Overall, the studies we found do not give a clear answer on whether probiotics reduce the occurrence or severity of diarrhoea, improve quality of life, or reduce the need for other medication. However, an analysis of only well‐performed studies demonstrated a beneficial effect for some outcomes.
With regard to prevention of diarrhoea compared with placebo in participants treated with radiotherapy with or without chemotherapy, we are not able to conclude whether use of probiotics would be beneficial based on the five relevant studies.
For prevention of diarrhoea due to chemotherapy alone, three studies suggested that use of probiotics may not reduce diarrhoea, and one study reported use of less rescue medication for diarrhoea.
Three studies that compared probiotics with another agent for preventing diarrhoea in patients treated with radiotherapy with or without chemotherapy found beneficial effects of probiotics for the occurrence and severity of diarrhoea and the need for rescue medication.
With respect to treatment of diarrhoea due to radiotherapy, we found only one study that did not demonstrate a clear effect of probiotics compared with placebo.

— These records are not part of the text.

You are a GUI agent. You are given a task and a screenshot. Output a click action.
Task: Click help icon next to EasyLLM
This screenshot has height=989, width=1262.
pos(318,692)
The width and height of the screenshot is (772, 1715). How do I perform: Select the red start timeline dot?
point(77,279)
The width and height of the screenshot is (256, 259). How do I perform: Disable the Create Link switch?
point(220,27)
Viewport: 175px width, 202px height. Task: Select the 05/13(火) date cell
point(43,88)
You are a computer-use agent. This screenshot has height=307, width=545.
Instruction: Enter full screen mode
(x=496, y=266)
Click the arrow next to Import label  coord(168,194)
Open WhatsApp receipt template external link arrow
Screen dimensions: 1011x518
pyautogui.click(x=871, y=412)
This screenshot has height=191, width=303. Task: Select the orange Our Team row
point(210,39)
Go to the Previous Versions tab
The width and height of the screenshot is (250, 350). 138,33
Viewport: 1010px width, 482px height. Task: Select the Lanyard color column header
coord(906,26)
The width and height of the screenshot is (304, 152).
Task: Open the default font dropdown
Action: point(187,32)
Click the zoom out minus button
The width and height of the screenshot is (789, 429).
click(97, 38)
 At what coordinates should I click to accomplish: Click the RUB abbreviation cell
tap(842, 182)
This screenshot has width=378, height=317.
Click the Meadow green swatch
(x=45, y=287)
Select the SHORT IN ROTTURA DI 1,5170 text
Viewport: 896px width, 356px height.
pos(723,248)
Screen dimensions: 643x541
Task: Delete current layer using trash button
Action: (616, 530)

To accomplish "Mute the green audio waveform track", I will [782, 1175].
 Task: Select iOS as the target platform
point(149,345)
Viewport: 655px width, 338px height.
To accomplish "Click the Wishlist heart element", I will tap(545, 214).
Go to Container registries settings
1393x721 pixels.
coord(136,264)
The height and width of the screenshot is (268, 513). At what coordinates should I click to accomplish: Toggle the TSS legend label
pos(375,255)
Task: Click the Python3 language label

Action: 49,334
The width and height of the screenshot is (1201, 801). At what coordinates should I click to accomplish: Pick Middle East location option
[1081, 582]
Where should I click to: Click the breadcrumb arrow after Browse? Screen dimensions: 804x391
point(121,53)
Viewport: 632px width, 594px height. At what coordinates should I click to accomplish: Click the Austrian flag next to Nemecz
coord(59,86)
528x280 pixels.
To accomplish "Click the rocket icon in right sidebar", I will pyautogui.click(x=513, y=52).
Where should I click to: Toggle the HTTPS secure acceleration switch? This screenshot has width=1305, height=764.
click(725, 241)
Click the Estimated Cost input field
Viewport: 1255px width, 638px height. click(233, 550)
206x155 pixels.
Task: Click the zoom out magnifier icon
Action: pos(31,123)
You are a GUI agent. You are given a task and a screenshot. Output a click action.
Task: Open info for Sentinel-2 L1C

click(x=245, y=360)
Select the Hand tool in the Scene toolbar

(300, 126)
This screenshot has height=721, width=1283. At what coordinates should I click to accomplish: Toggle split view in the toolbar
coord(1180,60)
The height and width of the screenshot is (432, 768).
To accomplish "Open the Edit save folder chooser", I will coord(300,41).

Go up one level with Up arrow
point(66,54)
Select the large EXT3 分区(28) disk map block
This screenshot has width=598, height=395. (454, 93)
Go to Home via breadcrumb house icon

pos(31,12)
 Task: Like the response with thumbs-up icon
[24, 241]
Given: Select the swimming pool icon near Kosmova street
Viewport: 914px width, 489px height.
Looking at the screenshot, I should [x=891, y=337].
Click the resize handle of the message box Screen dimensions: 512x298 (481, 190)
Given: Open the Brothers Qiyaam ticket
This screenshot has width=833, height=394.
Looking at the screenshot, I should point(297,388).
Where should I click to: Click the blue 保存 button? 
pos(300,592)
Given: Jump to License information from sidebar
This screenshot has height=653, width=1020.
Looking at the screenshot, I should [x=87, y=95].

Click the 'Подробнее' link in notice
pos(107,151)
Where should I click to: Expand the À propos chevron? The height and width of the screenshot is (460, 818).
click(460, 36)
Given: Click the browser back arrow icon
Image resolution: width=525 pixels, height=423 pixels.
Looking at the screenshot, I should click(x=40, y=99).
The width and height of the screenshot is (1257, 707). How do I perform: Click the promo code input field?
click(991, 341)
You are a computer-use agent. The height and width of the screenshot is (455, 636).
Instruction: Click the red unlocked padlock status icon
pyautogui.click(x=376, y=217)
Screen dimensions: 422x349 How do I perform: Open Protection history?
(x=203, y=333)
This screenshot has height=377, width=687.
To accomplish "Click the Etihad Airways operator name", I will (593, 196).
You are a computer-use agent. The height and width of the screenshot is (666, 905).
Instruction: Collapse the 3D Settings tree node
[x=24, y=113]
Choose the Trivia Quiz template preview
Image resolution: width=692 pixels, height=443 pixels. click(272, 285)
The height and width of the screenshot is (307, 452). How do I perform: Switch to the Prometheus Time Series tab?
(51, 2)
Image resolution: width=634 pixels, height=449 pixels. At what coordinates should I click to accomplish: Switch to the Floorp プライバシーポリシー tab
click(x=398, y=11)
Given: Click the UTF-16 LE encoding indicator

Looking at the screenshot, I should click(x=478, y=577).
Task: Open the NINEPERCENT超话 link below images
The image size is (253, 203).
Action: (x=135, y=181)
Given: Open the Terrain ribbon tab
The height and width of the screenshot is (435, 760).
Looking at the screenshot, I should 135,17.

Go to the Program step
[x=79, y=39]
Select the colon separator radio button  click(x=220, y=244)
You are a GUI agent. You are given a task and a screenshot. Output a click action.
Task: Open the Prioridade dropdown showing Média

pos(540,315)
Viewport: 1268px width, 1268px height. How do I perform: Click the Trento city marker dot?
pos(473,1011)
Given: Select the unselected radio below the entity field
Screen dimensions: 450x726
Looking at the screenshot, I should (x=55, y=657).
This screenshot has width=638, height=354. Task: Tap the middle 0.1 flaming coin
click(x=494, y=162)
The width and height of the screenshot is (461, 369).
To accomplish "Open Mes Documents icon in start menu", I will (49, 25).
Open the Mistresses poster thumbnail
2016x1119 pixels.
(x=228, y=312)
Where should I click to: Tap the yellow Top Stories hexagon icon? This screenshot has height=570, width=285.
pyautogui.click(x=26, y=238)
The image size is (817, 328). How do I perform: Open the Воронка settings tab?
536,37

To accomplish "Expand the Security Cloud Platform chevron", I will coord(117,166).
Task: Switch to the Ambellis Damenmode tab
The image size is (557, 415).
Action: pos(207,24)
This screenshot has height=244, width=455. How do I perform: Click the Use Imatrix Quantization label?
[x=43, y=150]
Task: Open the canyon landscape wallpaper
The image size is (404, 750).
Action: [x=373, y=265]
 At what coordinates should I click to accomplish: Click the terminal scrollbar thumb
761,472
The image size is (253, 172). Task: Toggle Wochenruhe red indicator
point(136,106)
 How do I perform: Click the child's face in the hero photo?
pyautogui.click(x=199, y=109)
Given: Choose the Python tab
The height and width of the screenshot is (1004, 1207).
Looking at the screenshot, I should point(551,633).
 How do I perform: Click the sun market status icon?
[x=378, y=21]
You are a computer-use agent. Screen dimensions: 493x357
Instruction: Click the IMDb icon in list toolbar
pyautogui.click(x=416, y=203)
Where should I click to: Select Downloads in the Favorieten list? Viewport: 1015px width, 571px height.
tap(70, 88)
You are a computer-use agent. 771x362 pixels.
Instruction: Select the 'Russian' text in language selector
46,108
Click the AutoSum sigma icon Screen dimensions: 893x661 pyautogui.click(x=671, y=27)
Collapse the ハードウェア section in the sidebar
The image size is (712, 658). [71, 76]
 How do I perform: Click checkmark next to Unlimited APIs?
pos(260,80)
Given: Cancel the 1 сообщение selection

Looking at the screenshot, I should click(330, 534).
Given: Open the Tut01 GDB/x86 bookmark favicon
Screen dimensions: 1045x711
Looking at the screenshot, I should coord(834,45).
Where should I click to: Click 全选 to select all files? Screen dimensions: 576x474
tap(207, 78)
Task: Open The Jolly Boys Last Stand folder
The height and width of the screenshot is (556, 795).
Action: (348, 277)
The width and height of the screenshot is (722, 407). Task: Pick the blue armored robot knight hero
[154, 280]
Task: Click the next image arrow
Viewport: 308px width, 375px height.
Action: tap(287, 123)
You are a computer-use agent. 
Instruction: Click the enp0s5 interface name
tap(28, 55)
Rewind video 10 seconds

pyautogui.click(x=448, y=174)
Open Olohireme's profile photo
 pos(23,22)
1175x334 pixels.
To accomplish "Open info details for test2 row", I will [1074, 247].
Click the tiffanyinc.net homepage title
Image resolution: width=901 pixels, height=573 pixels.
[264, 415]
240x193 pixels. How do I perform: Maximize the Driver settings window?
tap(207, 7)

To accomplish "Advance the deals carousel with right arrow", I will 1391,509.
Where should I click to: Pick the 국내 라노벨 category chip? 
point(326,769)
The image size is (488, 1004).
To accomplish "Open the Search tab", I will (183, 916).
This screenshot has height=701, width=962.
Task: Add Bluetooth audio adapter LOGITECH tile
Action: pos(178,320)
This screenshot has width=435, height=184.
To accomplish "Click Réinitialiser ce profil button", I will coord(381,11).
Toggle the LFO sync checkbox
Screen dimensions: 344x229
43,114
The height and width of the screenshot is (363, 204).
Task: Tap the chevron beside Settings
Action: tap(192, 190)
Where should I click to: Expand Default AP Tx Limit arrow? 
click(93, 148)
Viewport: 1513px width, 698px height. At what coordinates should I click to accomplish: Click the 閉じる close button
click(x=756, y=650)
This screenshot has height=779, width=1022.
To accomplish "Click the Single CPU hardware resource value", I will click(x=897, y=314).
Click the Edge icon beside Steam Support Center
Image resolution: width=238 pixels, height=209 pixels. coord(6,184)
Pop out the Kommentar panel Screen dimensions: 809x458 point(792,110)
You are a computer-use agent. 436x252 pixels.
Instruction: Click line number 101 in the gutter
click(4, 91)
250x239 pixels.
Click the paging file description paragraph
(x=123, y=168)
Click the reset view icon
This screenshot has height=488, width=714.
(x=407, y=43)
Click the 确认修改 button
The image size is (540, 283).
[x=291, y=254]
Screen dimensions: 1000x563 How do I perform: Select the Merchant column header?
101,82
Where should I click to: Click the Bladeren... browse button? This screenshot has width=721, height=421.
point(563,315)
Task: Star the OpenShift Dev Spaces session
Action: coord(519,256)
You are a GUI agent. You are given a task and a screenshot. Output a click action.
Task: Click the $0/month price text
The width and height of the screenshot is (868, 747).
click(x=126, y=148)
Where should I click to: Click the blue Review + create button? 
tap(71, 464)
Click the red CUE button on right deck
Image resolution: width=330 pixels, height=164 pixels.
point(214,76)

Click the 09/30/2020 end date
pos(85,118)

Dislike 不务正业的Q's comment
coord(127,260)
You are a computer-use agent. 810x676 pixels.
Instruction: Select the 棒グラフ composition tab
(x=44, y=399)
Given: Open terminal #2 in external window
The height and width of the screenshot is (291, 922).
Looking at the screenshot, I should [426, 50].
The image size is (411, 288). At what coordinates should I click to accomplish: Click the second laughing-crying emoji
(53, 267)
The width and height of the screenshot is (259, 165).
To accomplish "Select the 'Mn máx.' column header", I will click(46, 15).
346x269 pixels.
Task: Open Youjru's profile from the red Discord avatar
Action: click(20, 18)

No study reported serious adverse events nor deaths related to diarrhoea.
Certainty of the evidence
The quality (certainty) of the evidence in prevention studies was low to very low. For the only study that assessed the effects of probiotics on treatment for diarrhoea, the certainty of the evidence was moderate.
What are the conclusions?
Evidence supporting the effects of probiotics in preventing or treating diarrhoea related to cancer treatment is insufficient. However, probiotics appear to be safe, as no studies have found severe side effects.